The change we need to make is in the DAM Update Asset workflow. Browse to your workflows console and double click DAM Update Asset. At the bottom of the workflow, there’s a step called Page Extraction. This is one of the new steps that’s included in CQ5.5. You need to change the Page Root Path to “/.” (do not include the quotes) just like below. This will instruct the workflow to create the page node directly below the InDesign file’s primary node. Once you’ve made the change, click OK and then Save in the upper left hand corner of the window. Now, you’re ready to reuse content from your InDesign files in your CQ pages.

To see this in action, let’s look at what the reference component will see after this workflow change, and after we either ingest a new InDesign file or make a change to it and check it back into the DAM, either of which will trigger the InDesign Page Extraction workflow and fix the page node location. Once you do this, you can now browse to it from a reference component.

In the figure above, I have selected a story that’s present in my InDesign document. Here it is in InDesign:

Now, here it is on my CQ page.

Now, here’s the really, really cool part. Nowhere in this process was I required to send my InDesign document overseas for XML extraction in order to get its content back into my Web Content Management system. Ingestion took literally seconds and allowed my authors to use the text and images from my InDesign documents immediately. In addition, when a user makes a change in InDesign and checks the document back into the DAM, the text will update in my CQ Author instance so that I can gracefully publish it to the Publish instance when I am ready.

Thanks again to Joseph Lee for his elegant but powerful suggestion to expose the page rendition to reference components.

I know that this workflow is a demonstration of capabilities, but what an amazing demonstration it is. A capable developer could develop components and workflows which would allow a CQ user to edit that same referenced copy, and then would fire off a workflow to re-inject that content back into the InDesign document. How about the situation where a CQ user mocks up a page layout and then pushes a button to tell InDesign Server to build an InDesign document using a specific template and the text and images from the repository. The possibilities are endless.

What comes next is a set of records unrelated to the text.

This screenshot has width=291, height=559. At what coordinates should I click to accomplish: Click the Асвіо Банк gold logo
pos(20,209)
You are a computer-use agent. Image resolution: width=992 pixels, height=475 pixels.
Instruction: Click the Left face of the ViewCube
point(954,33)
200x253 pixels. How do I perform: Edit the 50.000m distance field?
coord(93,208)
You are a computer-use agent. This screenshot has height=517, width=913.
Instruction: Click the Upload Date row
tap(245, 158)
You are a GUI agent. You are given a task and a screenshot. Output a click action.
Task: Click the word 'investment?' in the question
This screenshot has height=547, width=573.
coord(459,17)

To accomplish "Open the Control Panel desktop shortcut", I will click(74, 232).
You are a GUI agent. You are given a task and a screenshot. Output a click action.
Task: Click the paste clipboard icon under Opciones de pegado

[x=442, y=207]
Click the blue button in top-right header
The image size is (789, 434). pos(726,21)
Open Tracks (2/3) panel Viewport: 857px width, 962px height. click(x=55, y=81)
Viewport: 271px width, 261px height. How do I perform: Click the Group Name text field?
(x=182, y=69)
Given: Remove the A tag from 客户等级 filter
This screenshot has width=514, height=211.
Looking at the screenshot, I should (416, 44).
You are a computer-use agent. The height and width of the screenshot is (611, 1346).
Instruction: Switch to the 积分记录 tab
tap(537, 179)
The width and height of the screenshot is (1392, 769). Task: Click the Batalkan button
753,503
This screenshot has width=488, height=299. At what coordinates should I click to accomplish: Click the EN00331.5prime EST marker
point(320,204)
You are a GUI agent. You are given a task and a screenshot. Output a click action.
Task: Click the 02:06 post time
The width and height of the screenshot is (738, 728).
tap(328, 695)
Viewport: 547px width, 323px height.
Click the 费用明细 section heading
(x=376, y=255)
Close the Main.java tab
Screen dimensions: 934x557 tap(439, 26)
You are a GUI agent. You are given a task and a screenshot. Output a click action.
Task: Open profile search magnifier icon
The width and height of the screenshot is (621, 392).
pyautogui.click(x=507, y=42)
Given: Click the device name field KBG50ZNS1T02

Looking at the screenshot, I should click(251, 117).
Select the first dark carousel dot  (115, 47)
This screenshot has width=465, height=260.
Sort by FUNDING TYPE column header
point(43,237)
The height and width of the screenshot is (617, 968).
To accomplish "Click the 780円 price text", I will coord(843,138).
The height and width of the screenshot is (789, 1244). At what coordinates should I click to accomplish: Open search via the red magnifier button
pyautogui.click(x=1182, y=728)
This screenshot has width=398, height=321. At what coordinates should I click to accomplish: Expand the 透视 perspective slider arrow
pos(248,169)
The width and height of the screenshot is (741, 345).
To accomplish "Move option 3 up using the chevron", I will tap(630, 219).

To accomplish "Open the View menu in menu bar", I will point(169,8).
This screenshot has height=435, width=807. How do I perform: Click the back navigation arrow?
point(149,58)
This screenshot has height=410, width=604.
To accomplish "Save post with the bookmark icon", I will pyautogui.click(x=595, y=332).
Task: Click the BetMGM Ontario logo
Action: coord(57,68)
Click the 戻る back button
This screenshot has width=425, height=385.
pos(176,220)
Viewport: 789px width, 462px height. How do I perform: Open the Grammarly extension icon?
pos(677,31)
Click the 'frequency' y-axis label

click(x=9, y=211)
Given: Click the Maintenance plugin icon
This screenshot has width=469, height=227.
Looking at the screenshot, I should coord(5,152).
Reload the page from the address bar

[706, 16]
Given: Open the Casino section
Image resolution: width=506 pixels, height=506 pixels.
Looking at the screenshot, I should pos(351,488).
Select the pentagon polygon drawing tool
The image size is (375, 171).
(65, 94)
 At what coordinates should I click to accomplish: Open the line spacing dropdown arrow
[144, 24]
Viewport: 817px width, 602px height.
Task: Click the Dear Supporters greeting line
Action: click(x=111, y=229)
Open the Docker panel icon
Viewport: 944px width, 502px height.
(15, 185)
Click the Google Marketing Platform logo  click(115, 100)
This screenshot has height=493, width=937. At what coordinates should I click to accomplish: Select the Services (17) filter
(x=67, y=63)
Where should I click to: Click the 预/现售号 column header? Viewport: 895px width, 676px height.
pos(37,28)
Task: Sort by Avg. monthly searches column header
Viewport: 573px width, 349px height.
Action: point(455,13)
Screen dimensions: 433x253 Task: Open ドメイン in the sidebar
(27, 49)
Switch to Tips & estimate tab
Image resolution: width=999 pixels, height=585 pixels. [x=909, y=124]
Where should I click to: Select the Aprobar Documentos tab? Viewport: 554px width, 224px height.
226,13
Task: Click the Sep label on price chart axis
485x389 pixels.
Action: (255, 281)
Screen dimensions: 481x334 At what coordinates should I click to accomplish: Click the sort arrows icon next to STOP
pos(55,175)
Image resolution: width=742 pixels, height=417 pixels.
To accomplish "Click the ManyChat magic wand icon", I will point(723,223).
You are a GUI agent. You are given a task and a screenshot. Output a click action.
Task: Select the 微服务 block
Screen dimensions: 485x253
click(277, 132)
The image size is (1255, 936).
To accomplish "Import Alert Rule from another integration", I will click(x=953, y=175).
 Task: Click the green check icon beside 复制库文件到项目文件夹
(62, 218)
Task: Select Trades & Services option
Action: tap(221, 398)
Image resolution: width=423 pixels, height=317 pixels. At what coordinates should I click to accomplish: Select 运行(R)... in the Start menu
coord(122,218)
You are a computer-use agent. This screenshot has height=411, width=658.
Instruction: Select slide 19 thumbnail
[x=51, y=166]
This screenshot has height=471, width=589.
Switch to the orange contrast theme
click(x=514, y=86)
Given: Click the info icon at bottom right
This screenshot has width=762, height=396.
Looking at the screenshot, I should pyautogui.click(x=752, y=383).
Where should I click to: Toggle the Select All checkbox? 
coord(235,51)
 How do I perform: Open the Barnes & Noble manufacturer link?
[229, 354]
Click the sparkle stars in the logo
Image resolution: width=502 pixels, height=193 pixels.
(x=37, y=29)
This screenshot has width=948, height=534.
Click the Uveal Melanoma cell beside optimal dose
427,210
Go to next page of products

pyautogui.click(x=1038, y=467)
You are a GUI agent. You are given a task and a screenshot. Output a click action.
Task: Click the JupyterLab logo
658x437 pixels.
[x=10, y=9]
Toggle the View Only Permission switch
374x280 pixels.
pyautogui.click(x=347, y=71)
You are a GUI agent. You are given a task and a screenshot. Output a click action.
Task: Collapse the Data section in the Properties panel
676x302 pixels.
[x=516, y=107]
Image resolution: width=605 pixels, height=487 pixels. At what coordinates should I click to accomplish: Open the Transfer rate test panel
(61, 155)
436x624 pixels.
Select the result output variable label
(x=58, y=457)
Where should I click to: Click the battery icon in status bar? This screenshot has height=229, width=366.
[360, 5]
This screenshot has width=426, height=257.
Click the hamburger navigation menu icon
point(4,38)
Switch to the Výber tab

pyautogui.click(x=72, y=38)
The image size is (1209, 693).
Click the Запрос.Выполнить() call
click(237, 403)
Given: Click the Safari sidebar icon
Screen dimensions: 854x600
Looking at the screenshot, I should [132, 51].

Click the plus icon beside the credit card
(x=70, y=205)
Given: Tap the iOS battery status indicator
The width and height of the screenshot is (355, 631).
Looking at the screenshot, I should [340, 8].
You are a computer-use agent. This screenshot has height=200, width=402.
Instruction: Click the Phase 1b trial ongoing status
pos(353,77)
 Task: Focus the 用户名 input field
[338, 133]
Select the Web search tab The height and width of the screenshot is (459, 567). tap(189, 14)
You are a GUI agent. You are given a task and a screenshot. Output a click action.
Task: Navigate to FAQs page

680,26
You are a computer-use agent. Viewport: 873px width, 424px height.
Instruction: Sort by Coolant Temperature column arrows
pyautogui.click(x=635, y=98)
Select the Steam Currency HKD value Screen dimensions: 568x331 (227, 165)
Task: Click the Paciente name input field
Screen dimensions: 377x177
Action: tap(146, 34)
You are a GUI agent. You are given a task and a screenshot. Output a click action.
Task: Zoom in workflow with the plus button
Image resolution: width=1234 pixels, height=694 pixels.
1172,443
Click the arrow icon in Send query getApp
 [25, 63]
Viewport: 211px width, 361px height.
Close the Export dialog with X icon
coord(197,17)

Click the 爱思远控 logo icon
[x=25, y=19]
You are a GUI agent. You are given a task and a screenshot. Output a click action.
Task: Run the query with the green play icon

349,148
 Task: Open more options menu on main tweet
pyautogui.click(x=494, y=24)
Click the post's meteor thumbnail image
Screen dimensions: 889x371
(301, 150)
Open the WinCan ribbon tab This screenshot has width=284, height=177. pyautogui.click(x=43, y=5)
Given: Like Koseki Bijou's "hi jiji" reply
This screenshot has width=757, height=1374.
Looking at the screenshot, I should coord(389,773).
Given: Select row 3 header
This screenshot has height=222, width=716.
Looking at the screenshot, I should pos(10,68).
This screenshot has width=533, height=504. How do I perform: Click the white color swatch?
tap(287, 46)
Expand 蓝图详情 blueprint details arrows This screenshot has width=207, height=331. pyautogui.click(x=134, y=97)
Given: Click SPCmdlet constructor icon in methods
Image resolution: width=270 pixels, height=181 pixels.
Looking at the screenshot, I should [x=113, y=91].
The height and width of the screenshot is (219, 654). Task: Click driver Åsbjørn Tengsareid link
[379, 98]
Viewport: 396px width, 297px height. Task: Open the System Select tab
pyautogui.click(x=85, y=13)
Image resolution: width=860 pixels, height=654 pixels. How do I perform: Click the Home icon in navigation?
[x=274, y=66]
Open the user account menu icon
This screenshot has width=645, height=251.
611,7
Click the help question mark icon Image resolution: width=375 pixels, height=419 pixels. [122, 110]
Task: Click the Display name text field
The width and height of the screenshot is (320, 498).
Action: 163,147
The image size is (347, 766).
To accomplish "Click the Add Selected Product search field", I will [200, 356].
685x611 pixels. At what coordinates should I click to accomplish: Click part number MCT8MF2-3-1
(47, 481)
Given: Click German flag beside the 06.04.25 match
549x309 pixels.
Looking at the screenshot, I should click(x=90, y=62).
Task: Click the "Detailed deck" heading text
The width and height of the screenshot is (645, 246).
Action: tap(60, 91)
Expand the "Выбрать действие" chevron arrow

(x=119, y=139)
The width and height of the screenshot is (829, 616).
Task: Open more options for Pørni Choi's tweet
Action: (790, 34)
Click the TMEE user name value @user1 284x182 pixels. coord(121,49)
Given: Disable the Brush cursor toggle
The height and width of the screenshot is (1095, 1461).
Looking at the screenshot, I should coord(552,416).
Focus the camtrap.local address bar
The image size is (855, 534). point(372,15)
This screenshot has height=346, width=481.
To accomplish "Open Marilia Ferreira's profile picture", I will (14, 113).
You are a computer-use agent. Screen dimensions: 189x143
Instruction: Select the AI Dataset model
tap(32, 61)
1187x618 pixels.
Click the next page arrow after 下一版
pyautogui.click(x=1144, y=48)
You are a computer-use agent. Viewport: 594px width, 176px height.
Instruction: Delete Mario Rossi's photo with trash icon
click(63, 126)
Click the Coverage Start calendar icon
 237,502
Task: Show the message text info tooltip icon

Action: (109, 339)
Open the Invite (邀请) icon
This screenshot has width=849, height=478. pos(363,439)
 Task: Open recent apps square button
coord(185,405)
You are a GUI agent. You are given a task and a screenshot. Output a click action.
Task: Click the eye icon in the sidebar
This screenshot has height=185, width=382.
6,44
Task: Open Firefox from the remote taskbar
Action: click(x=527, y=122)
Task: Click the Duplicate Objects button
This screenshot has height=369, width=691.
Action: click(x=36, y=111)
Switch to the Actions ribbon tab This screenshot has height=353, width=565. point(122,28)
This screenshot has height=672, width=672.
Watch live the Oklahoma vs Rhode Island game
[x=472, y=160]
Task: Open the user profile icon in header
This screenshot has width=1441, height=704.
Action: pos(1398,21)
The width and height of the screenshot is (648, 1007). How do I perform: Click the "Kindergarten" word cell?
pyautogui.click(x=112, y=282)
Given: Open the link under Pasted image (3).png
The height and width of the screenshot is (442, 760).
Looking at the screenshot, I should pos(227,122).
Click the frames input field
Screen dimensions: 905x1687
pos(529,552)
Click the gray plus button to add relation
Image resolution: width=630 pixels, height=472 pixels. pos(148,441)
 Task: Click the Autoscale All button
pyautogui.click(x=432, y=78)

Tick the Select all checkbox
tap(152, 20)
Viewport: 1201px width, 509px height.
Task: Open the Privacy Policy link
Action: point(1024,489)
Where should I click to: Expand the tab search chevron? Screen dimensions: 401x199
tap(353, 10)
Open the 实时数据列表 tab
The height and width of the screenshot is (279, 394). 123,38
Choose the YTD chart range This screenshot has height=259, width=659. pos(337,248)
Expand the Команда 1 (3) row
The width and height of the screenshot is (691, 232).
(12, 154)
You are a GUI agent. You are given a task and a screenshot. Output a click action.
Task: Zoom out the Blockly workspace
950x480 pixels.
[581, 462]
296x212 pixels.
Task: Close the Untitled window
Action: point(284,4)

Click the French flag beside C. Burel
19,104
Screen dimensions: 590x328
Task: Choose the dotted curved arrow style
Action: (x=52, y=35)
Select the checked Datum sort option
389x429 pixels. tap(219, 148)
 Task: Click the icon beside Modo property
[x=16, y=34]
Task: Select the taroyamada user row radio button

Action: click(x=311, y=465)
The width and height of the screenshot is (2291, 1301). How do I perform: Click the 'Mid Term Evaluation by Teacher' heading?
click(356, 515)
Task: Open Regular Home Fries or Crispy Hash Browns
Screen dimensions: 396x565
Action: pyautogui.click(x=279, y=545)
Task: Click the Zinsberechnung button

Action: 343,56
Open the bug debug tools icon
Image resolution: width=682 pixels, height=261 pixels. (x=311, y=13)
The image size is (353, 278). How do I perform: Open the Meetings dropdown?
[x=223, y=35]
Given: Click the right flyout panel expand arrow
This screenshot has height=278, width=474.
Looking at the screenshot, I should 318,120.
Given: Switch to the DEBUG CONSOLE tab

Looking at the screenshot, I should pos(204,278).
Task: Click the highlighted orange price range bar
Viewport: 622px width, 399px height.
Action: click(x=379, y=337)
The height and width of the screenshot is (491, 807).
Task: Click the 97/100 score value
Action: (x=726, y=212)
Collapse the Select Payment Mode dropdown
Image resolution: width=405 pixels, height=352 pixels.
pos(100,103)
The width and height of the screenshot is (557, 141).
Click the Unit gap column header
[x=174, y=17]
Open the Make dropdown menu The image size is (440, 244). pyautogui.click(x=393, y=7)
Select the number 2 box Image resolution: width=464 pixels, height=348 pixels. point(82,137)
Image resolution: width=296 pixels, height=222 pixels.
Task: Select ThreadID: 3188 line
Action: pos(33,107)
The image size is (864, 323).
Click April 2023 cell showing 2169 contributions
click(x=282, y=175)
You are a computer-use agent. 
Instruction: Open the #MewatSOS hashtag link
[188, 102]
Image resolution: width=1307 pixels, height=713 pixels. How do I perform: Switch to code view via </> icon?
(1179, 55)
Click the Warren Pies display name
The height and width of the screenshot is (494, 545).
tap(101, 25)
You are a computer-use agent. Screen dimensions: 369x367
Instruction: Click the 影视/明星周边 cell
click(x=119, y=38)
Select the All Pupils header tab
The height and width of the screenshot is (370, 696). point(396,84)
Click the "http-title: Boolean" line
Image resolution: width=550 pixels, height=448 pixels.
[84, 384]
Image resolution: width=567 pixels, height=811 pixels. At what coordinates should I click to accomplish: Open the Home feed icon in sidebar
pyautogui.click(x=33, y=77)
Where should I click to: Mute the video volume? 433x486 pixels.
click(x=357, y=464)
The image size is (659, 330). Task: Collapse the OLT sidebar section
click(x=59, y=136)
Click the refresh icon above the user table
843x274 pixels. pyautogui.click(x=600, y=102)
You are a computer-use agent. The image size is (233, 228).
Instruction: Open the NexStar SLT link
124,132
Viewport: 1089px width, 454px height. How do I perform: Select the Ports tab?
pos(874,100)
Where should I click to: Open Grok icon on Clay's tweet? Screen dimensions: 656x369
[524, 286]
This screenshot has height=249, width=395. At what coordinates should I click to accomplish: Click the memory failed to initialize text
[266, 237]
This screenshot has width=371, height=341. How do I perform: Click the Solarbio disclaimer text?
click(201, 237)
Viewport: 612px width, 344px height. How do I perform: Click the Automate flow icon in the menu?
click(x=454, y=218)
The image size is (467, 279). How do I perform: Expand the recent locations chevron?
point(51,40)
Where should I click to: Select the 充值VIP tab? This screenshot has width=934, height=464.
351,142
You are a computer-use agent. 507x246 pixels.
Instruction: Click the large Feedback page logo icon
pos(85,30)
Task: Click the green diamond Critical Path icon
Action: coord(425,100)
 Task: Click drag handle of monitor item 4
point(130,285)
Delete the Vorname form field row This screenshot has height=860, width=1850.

I firmly believe that CQ5.5 and its ability to drive InDesign Server heralds the beginning of a new era in multi-channel communications. Already the lines between print and web and apps are blurred. With InDesign Server and CQ5.5, those lines disappear entirely. Now, content truly becomes independent of presentation, which frees the marketer or publisher to extend their reach in existing channels and expand their businesses into emerging channels.